Breaking with Tradition

There were over 150 000 weddings in Canada last year. That’s everything from sneaking off to city hall to breaking the bank on an all-out traditional bash.

Think about the last traditional wedding you’ve been to. Beautiful flowers for the wedding party, on the tables, on the pews. Toast after toast to the happy couple. So much food you couldn’t possibly finish it.

Those flowers were most likely grown with pesticides and possibly shipped overseas. It was easier to get 150 plastic wine glasses than 150 glass wine glasses.  In the rush to clean up and get home at the end of the night the catering staff skipped sorting out the compostables and all that left over food went with the trash (with the plastic glasses that could have been recycled).

Well, tradition is lovely but you can’t cling to something out of nostalgia when it’s just all-round not good for us or the planet. As an educated, environmentally/socially conscious group of brides-to-be and grooms-to-be we have to do what we know we should but cringe at the thought of: break with tradition.

You might want to start by mentally preparing yourself to deal with the expression on your grandmothers face when she gets her email invitation. I think invitations are an area that can easily be upgraded to planet-friendly, but it possibility one of the hardest. Invitations are the first thing guests experience about a wedding. They set the tone, arriving in a colour that matches the flowers and bridesmaids’ dresses. They’re pretty, customized and give all the info your guests need.

But they use resources. Lots of paper. The invitation. The envelope. The response card. Are all your guests going to recycle it? Lots of postage. Trucks driving the letter to your guests. Trucks driving the response cards back to you.

You can still get all the pretty, all the customization, and all the info to your guests without the tree chopping and exhaust billowing. Email! Websites like Cocodot let you have what looks exactly like your traditional invitation without all the guilt. Beautiful, customized invitations, along with all sorts of other handy features, such as links to registries, wedding websites and guest tracking. When I first saw this website my first thought was “people won’t like getting an email invitation”. But this is the bride and groom’s wedding, not the guests’, and why would they set aside their values for their wedding? If anything this is a chance to embrace your values.

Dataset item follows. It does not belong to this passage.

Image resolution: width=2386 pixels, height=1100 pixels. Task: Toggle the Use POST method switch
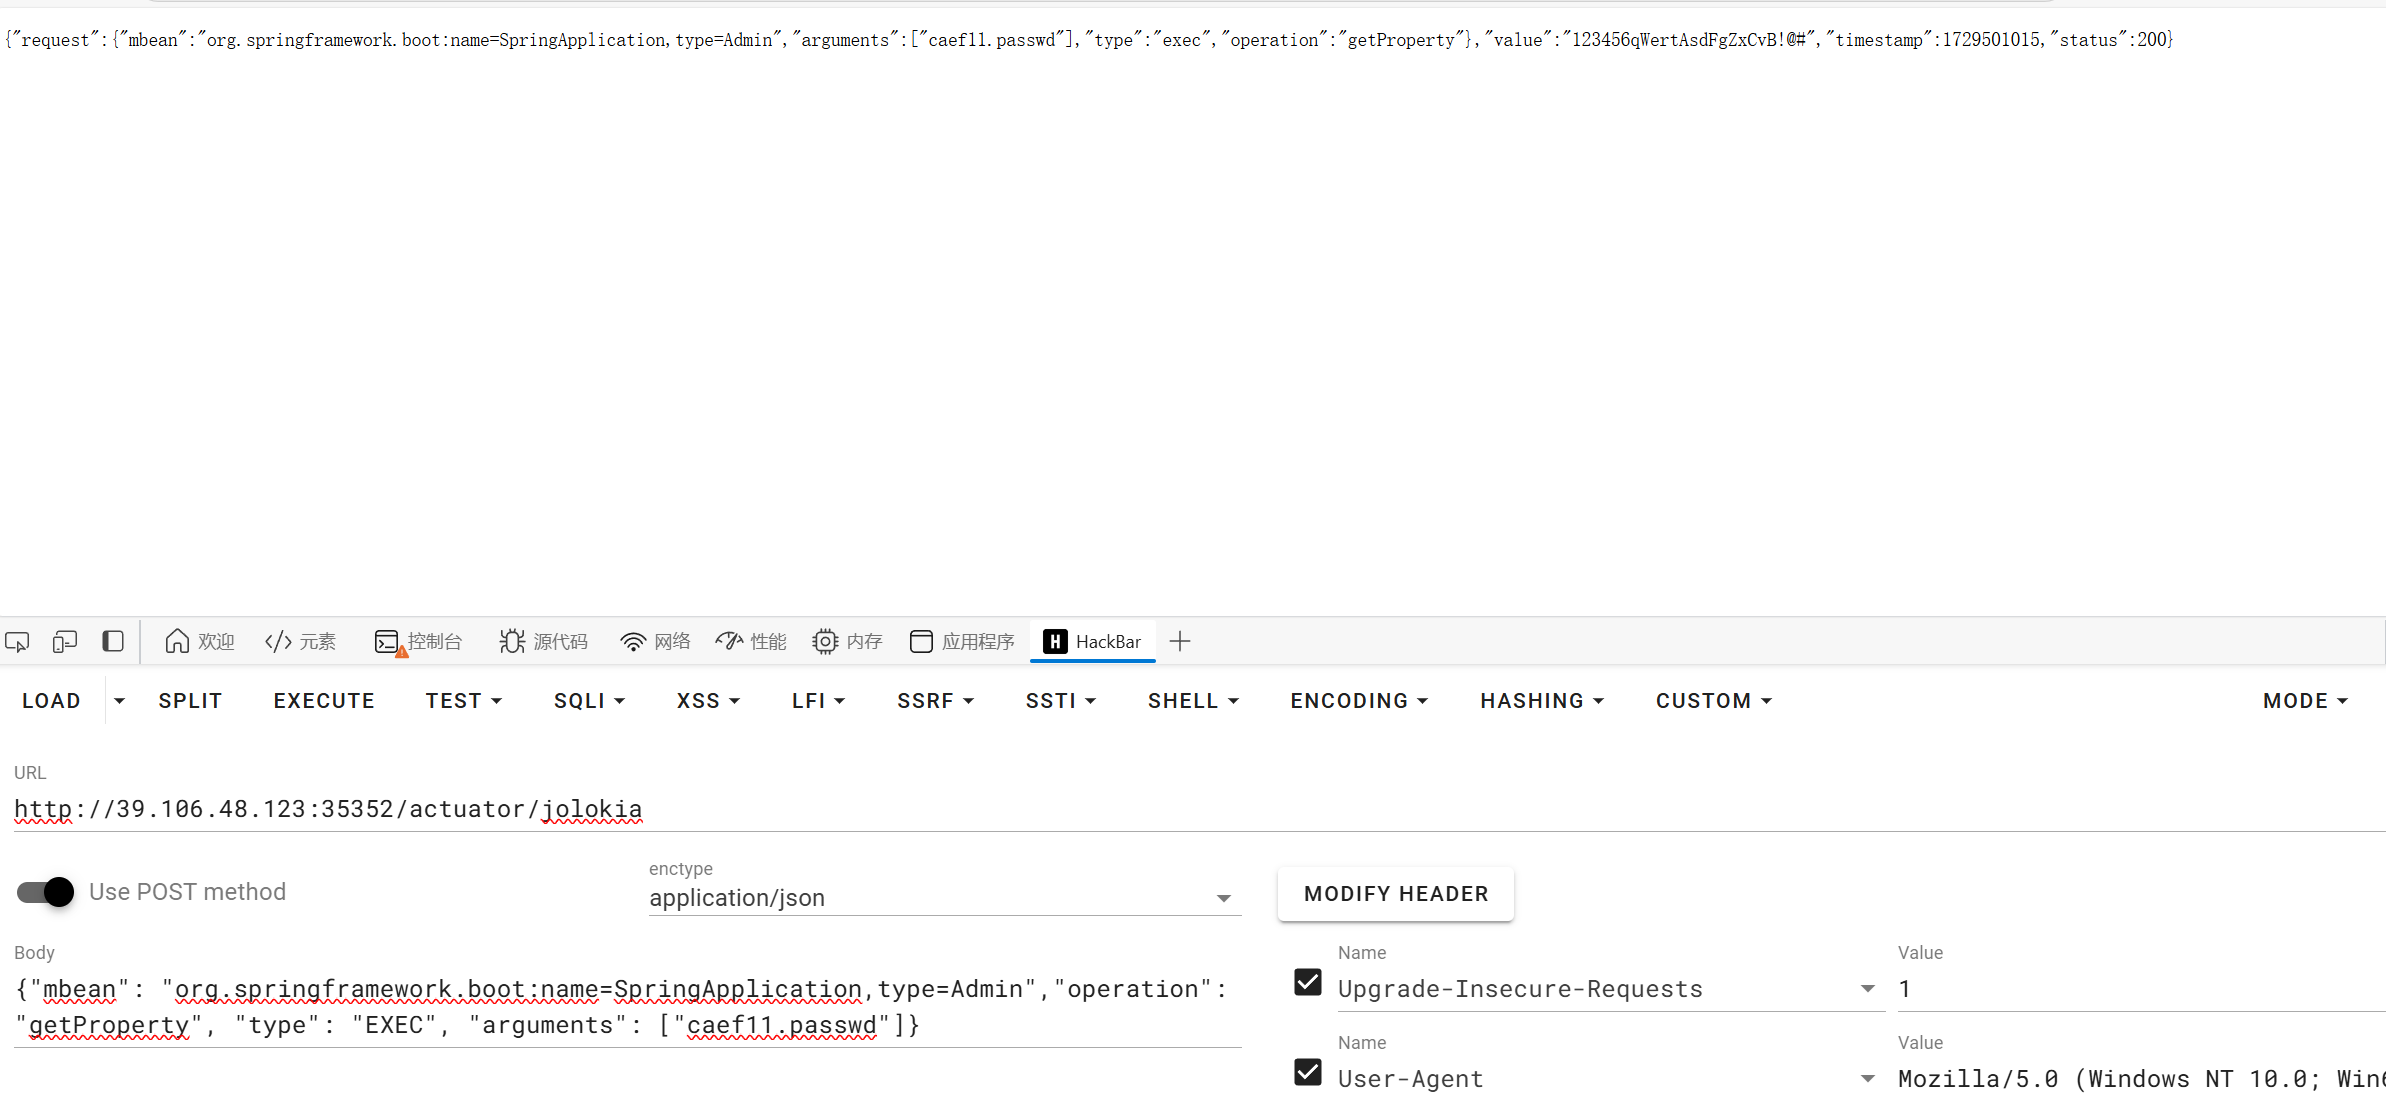tap(46, 892)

(As an added bonus, it will also most likely cost you less)

150 000 weddings in Canada a year. You could save a lot trees.

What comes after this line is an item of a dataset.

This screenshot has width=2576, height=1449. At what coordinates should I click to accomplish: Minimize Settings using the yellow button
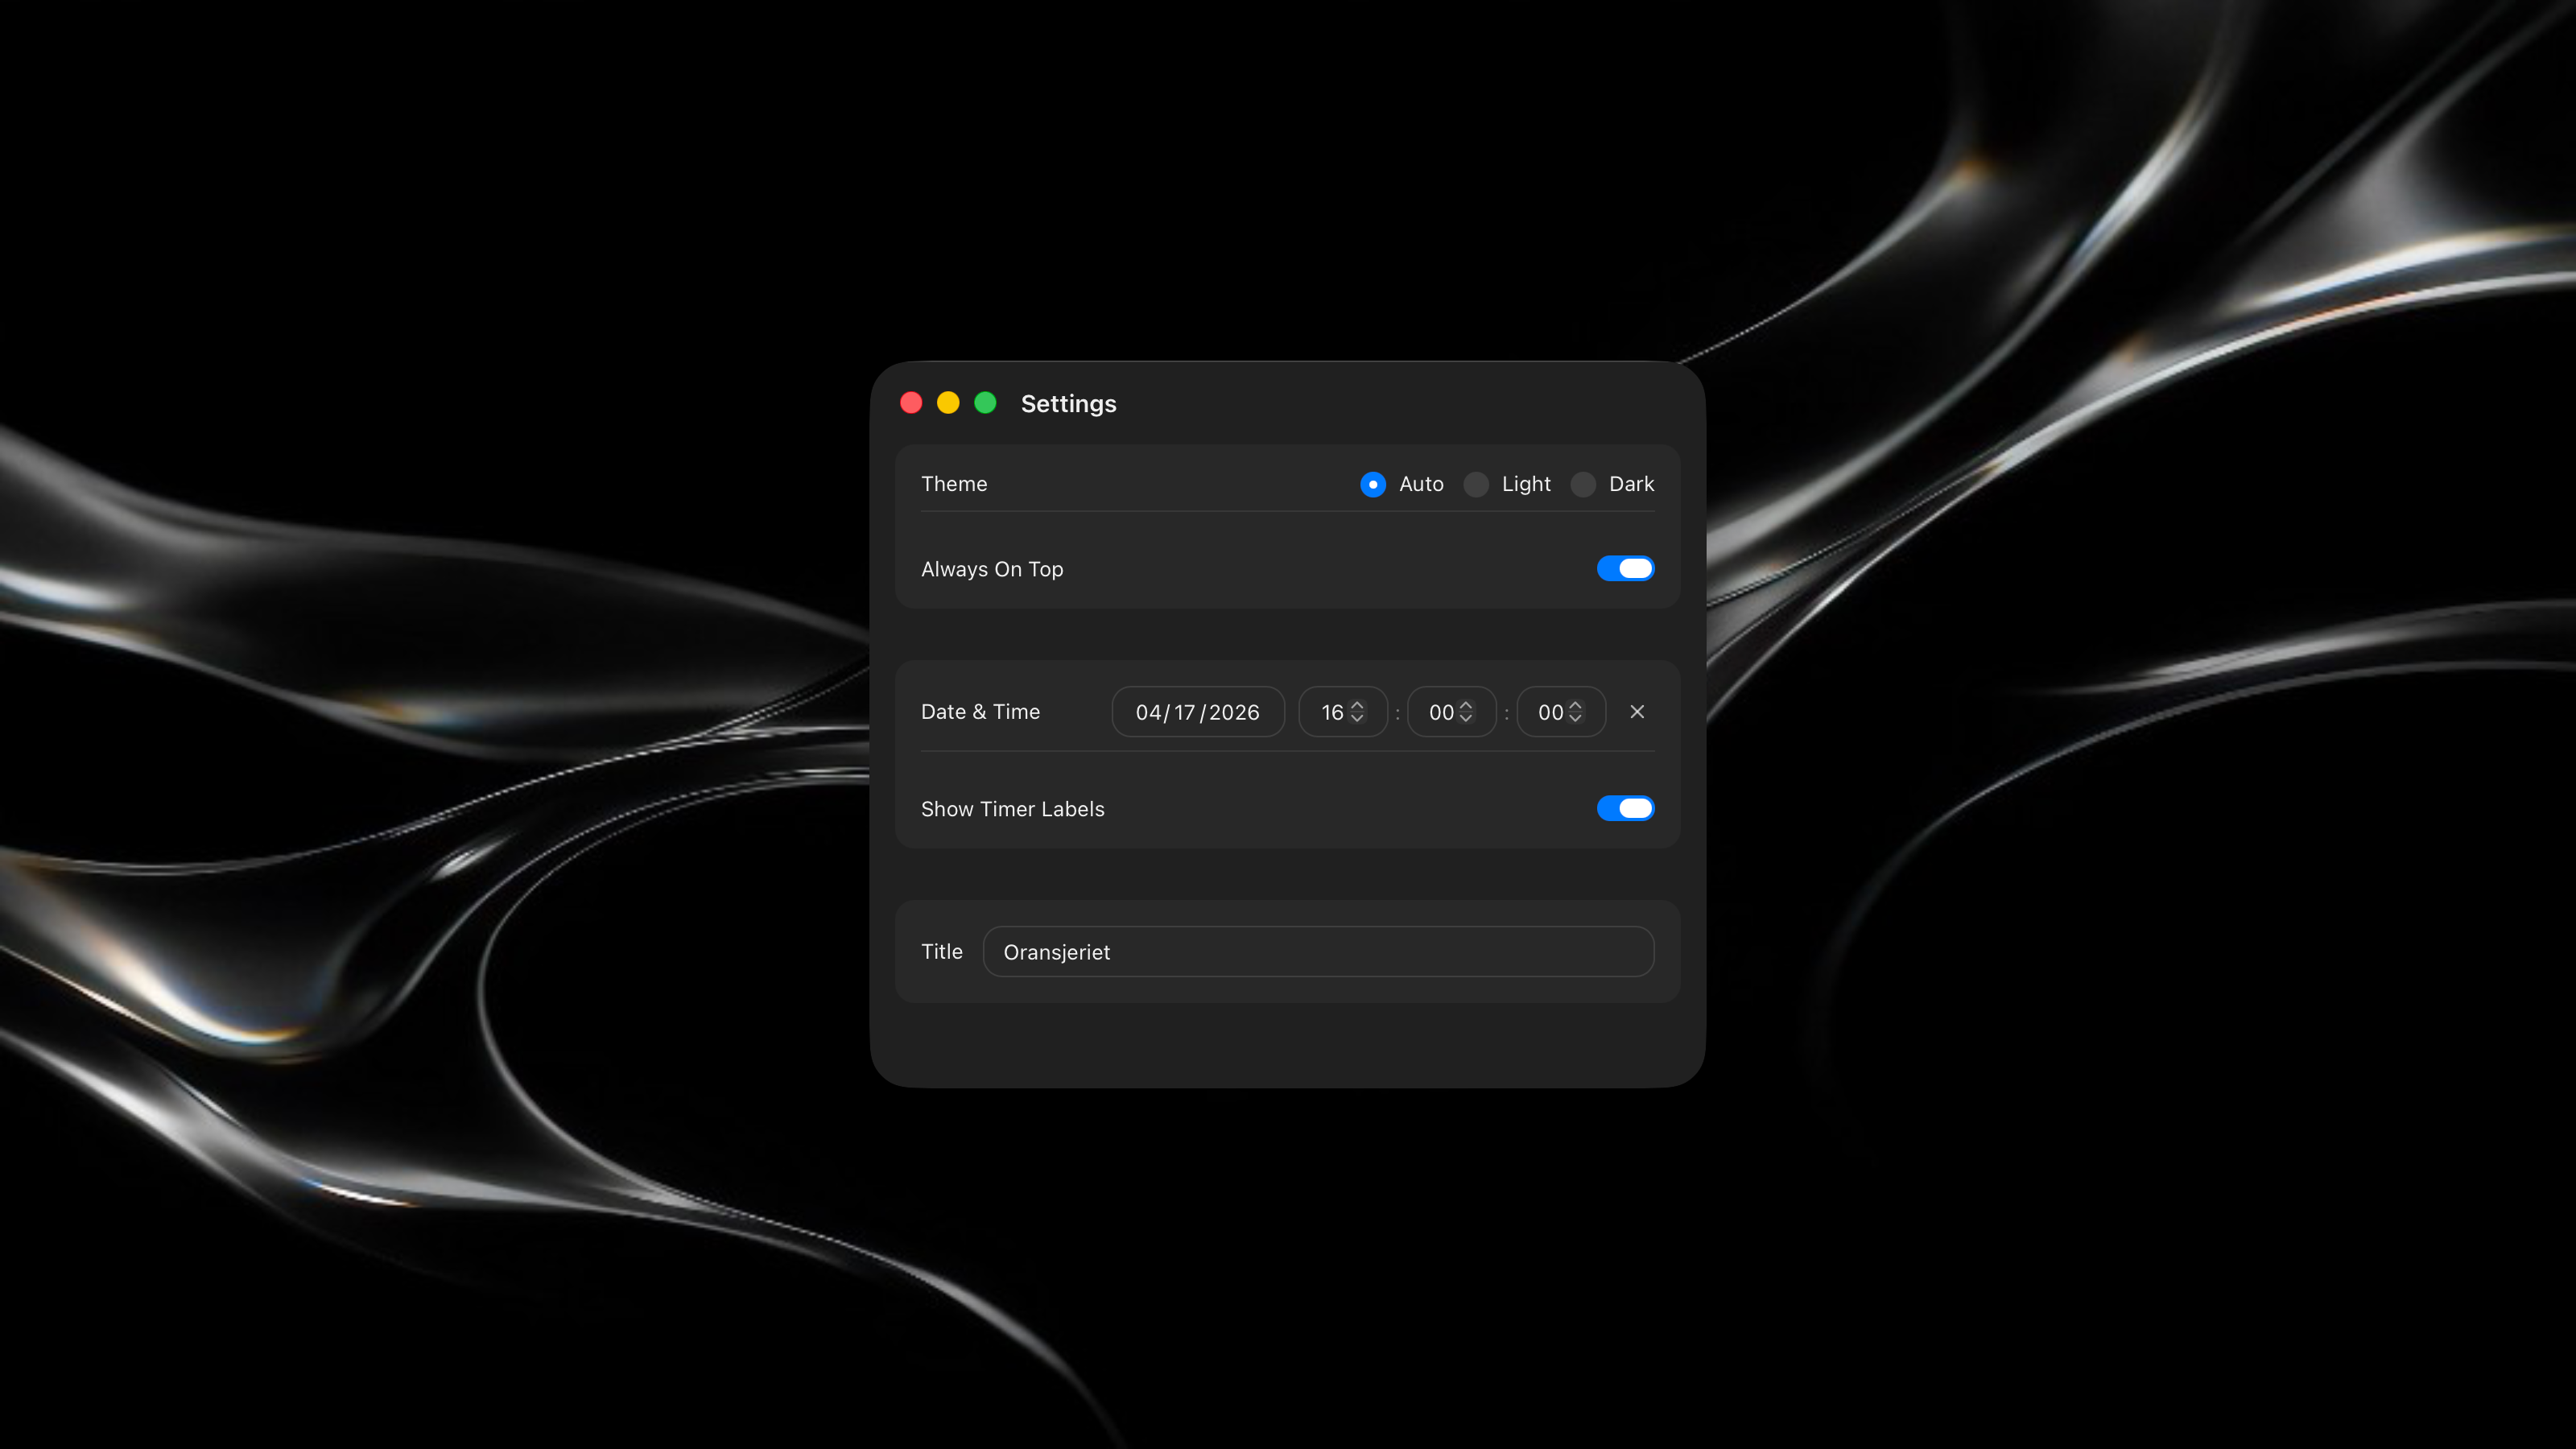[948, 403]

***Author’s Note*** I got engaged! In case you couldn’t tell. Don’t worry though, all my posts won’t be about weddings from now on. I’ll try to bring up topics that are applicable to other situations. You can use email invitations for any event; anniversary, birthday, just because. And I’ll still cover some non-wedding issues. Like the BP oil gush being plugged (for now).

This week’s Green Product!

There’s a stew of claims about the adverse health effects of deodorant. Did you know that Alzheimer’s patients have higher than normal concentrations of aluminum in their brain tissue? Did you know that antiperspirants use aluminum to close your pores so you don’t sweat?

Now, there’s no clear evidence that shows that the aluminum in your brain got there by being absorbed  through your armpits, or that aluminum is a cause of Alzheimer’s, but it makes you think. Plus the mining of aluminum is definitely not a good thing for the environment. There’s also chemical fragrances, formaldehyde (the stuff your frogs were in before you dissected them in grade 11), and talc. Talc was exposed as being illegally mined from an Indian wildlife sanctuary in 2003 and being sold to companiess like Unilever, which owns the Axe and Degree brands.

Guess we’ll just have to stink, right? Wrong!

I started using Crystal Body Deodorant. It’s made from Ammonium Alum, a rock salt. It leaves a salt film on your skin that stops bacteria from growing, and they’re the ones that stink. It’s working for me; I know because I forgot to put it on one day. I recommend re-applying if you put it on in the morning and are going out again at night, it doesn’t seem to last as long as conventional stuff. It was more expensive than conventional sticks as well, but I have a feeling it’s going to last a long time. It seems to get used up slower than a roll-on or a regular stick so I expect it will work out on the plus financially by the time you need to get a new rock.

** This does not stop you from sweating. Just from stinking. **

Thanks to the book Ecoholic by Adria Vasil, where I got my info for this post. It’s a great book for those concerned about what’s going in/on/around their bodies and what every thing they do does to the planet and how to fix it!